EXERCISE TASK A: In the mailing list post, what is the date and time of the message?
EXERCISE TASK B: In the mailing list post, edit the part from "[c-nsp] Rationale for" up to and including "or core(RR) routers." so that "routers" is replaced with "devices".

[c-nsp] Rationale for ISIS default origination behavior
Saku Ytti
saku at ytti.fi
Wed Jan 23 03:46:28 EST 2013
On (2013-01-23 09:38 +0100), Adam Vitkovsky wrote:
> What would be the best trigger for a default route advertisement either from
> the edge(PE) routers or core(RR) routers.
> -eBGP peer's interface might be reachable though the eBGP session might be
> down.
> -ability or inability to see a single route (or couple of routes for that
> matter), might not reflect the ability of a particular edge to perform
> full-table routing.
In this case you can have your cake and eat it.

EXCERPTED DATA:
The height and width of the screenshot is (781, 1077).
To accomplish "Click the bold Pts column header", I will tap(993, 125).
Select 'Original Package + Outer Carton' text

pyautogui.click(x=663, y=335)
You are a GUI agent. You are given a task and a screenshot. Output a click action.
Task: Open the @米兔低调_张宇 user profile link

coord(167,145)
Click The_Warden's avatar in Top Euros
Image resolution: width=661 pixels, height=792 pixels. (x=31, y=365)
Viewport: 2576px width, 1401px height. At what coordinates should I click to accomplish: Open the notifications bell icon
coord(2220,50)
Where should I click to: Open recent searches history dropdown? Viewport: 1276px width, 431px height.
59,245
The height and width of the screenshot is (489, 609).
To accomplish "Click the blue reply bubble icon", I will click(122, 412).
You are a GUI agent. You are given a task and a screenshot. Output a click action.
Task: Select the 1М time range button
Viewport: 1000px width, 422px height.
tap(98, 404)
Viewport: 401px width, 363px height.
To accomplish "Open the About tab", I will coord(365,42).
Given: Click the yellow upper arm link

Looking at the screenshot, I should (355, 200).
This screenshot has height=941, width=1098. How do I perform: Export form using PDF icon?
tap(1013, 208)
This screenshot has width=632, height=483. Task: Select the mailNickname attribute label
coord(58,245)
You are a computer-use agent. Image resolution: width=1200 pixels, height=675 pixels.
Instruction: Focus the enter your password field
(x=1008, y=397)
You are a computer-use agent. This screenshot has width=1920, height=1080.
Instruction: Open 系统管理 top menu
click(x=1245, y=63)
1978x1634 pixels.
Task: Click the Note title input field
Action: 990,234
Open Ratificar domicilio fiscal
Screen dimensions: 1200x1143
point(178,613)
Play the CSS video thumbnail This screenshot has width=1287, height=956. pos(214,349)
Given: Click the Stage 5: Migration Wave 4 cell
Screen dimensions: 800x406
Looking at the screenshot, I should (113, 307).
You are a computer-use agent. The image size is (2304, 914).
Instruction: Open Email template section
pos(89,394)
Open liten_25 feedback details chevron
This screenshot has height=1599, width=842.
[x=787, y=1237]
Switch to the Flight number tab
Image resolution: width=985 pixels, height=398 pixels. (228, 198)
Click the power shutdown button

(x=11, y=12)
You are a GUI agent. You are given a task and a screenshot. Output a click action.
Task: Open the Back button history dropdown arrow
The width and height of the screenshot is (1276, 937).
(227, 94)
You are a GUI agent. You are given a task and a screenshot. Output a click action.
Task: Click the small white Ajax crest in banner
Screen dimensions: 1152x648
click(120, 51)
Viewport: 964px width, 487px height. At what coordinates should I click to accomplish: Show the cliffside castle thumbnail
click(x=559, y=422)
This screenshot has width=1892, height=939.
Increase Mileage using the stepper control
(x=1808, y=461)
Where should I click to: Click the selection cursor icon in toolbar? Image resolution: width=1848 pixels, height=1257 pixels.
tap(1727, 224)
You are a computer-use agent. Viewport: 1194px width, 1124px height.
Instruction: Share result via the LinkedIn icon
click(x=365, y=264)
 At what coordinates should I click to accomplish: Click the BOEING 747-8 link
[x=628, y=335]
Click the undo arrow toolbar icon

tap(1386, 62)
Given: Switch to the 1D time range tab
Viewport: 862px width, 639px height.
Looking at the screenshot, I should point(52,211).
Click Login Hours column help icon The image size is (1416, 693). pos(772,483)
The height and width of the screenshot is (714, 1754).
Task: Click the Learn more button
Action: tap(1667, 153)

PROBLEM SOLUTION A: Wed Jan 23 03:46:28 EST 2013

PROBLEM SOLUTION B:
[c-nsp] Rationale for ISIS default origination behavior
Saku Ytti
saku at ytti.fi
Wed Jan 23 03:46:28 EST 2013
On (2013-01-23 09:38 +0100), Adam Vitkovsky wrote:
> What would be the best trigger for a default route advertisement either from
> the edge(PE) devices or core(RR) devices.